Toda a verdadeira arquitectura – a verdadeira, aquela que não só parece, mas que é – é um labirinto, convite não só à curiosidade mas à necessidade da descoberta. E o visitante, qual novo Teseu a quem Ariana deu outra vez o prudente fio, poderá encontrar o caminho da saída, daquilo que, escondido, se encontra bem à vista: o caminho de um maior entendimento.

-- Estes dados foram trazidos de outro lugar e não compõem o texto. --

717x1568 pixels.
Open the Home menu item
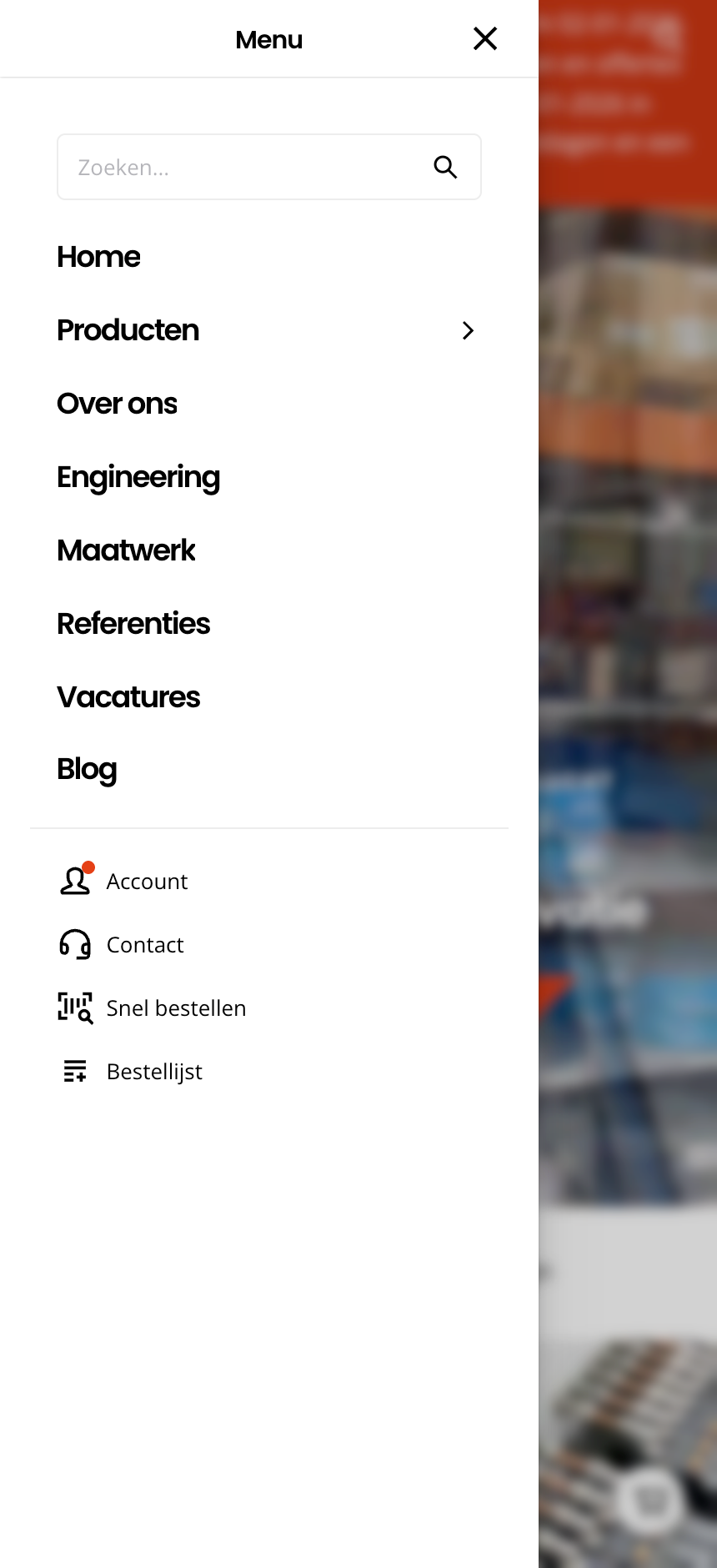tap(98, 257)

A arquitectura não pode prescindir da sensibilidade nem da inteligência de quem a imagina. Mas uma e outra têm que ser acrescentadas pelo talento. Só assim se garantirá a passagem de um nível honesto mas banal para o desejável grau superior da verdadeira arquitectura assumindo-se então a sua vocação de obra de arte, de contribuição cultural, de marca significante do tempo em que vivemos. Todas essas qualidades o conjunto do Monte de São João no-las revelou.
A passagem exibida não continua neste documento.